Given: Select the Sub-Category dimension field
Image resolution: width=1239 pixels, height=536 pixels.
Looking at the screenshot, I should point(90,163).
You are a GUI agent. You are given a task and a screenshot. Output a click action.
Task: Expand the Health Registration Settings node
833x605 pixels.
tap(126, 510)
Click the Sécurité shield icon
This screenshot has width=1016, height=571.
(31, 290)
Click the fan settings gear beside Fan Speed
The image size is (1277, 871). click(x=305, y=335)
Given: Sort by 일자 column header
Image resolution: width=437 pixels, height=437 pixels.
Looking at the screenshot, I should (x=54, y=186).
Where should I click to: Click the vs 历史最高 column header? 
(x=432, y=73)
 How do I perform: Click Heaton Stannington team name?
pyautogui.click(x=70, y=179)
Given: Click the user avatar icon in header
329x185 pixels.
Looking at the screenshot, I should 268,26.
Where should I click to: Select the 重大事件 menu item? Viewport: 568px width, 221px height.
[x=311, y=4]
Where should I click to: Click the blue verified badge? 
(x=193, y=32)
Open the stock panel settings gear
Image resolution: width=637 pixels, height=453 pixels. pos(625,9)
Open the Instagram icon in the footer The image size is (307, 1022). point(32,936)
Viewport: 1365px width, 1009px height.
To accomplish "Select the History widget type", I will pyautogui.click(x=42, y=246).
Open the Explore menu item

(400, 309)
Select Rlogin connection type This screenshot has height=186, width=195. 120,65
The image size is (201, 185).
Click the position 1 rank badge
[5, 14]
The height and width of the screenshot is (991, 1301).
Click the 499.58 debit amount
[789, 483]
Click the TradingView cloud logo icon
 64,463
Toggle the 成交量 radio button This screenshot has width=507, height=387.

== Problem requirements ==
Transcribe all of the material above so that it matches the source exactly.

== Task solution ==
Given: Select the Sub-Category dimension field
Image resolution: width=1239 pixels, height=536 pixels.
Looking at the screenshot, I should point(90,163).
You are a GUI agent. You are given a task and a screenshot. Output a click action.
Task: Expand the Health Registration Settings node
833x605 pixels.
tap(126, 510)
Click the Sécurité shield icon
This screenshot has width=1016, height=571.
(31, 290)
Click the fan settings gear beside Fan Speed
The image size is (1277, 871). click(x=305, y=335)
Given: Sort by 일자 column header
Image resolution: width=437 pixels, height=437 pixels.
Looking at the screenshot, I should (x=54, y=186).
Where should I click to: Click the vs 历史最高 column header? 
(x=432, y=73)
 How do I perform: Click Heaton Stannington team name?
pyautogui.click(x=70, y=179)
Given: Click the user avatar icon in header
329x185 pixels.
Looking at the screenshot, I should 268,26.
Where should I click to: Select the 重大事件 menu item? Viewport: 568px width, 221px height.
[x=311, y=4]
Where should I click to: Click the blue verified badge? 
(x=193, y=32)
Open the stock panel settings gear
Image resolution: width=637 pixels, height=453 pixels. pos(625,9)
Open the Instagram icon in the footer The image size is (307, 1022). point(32,936)
Viewport: 1365px width, 1009px height.
To accomplish "Select the History widget type", I will pyautogui.click(x=42, y=246).
Open the Explore menu item

(400, 309)
Select Rlogin connection type This screenshot has height=186, width=195. 120,65
The image size is (201, 185).
Click the position 1 rank badge
[5, 14]
The height and width of the screenshot is (991, 1301).
Click the 499.58 debit amount
[789, 483]
Click the TradingView cloud logo icon
 64,463
Toggle the 成交量 radio button This screenshot has width=507, height=387.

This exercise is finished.